Dr. Blankenship administers two main categories of drugs that alleviate pain and prevent further degeneration of vision. Because pain and disease progression is caused by increased intraocular pressure (IOP), treatment works to balance IOP by creating equilibrium of the in and outflow of aqueous humor, a clear fluid that fills the anterior and interior chambers, plus the pupil, of the eye. Therefore, these medications seek to either decrease aqueous humor production, or increase the outflow of aqueous.
Drugs aimed at reducing aqueous humor production:
Carbonic anhydrase inhibitors – Carbonic anhydrase inhibitors are generally used for closed-angle glaucoma, and may be administered in emergencies to rapidly reduce pressure inside the eye. When eye drops have failed to release pressure, the oral form of carbonic inhibitors is often used.
Beta-blockers – Beta-blockers have remained the most popular anti-glaucoma agents for the past 20 years due to their safe nature and very high effectiveness. Beta-blockers are most often used to treat open-angle glaucoma.
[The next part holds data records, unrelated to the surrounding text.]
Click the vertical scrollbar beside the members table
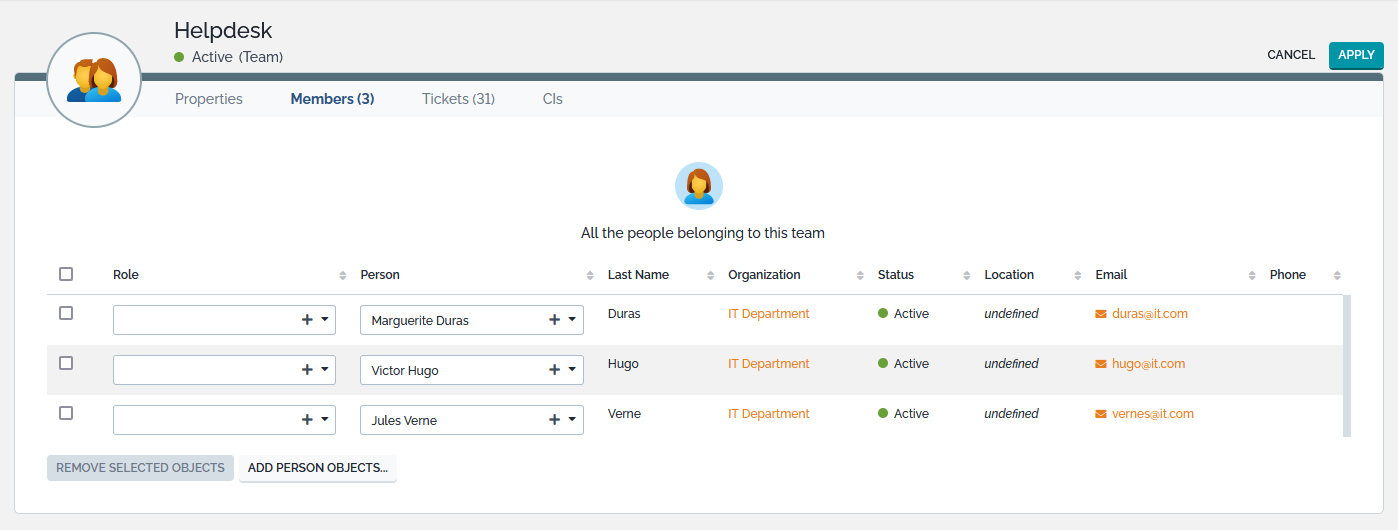 coord(1346,365)
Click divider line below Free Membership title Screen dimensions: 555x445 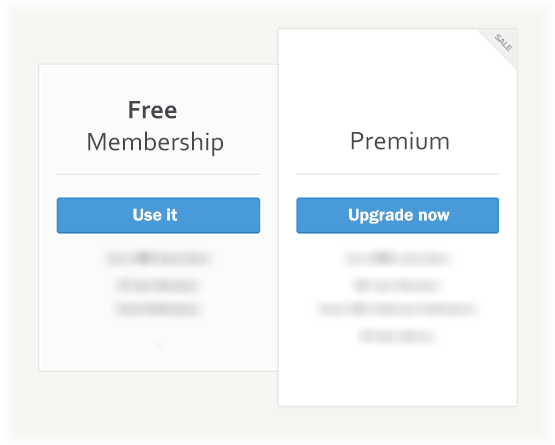pyautogui.click(x=158, y=174)
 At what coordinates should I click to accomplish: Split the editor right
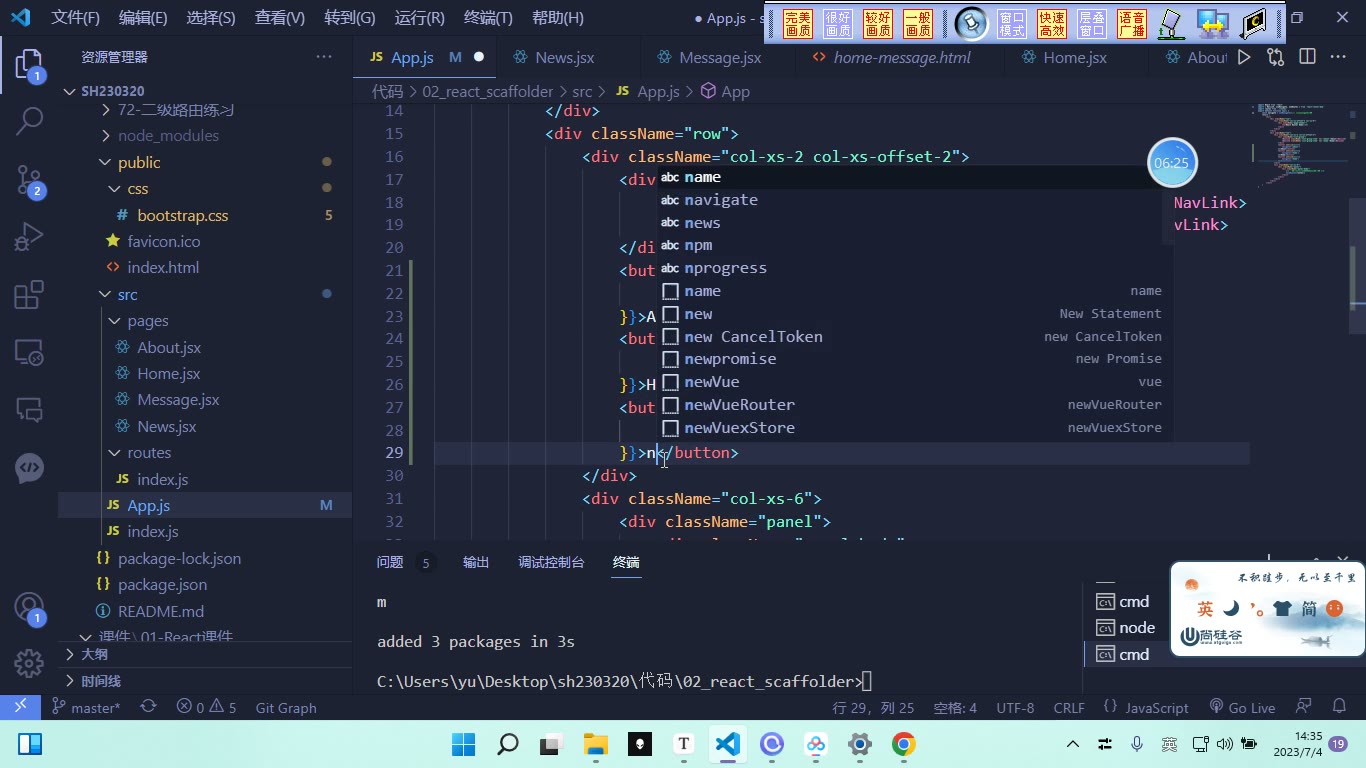(1307, 57)
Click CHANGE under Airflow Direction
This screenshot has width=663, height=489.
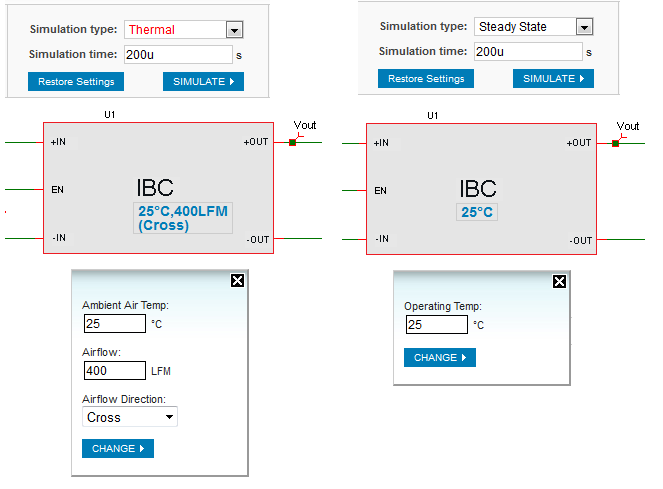(x=117, y=449)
They can be used in combination with other glaucoma drugs, and usually must be taken twice per day.
Drugs aimed at increasing aqueous humor drainage:
Parasympathomimetic (cholinergic) agents –
Parasympathomimetics are used to control IOP in closed-angle glaucoma. These eye drops constrict the pupil, which allows for opening the narrowed or blocked angle where drainage occurs.
Prostaglandin analogies –
Prostaglandins used in eye drops work by relaxing muscles within the eye, which serves to better allow the outflow of fluids. Prostaglandins are very effective, and have been proven to lower IOP by up to 50% on average. These eye drops are also popular among users because they only need to be administered once daily.
Adrenergic agonists –
Adrenergic agonists work both by reducing aqueous humor production and increasing drainage. Some forms of the drug can reduce eye pressure by about 20-27%, and may contain neuroprotective properties to aid in possible prevention of retinal nerve cell degeneration.
As with all medications, some side effects may occur. If you experience any irritation, it is important to contact our practice. Remaining consistent with follow-up visits and medication-use will help reduce preventable vision loss. If medical therapy fails or side effects become unbearable, surgical options such as Selective Laser Therapy (SLT), and trabeculectomy are also available to treat glaucoma.
Other therapy for glaucoma treatment includes aerobic exercise, which has been proven to lower IOP and some studies show it may improve blood flow to the retina and optic nerve as well. As little as a brisk twenty-minute walk four times per week can significantly lower eye pressure.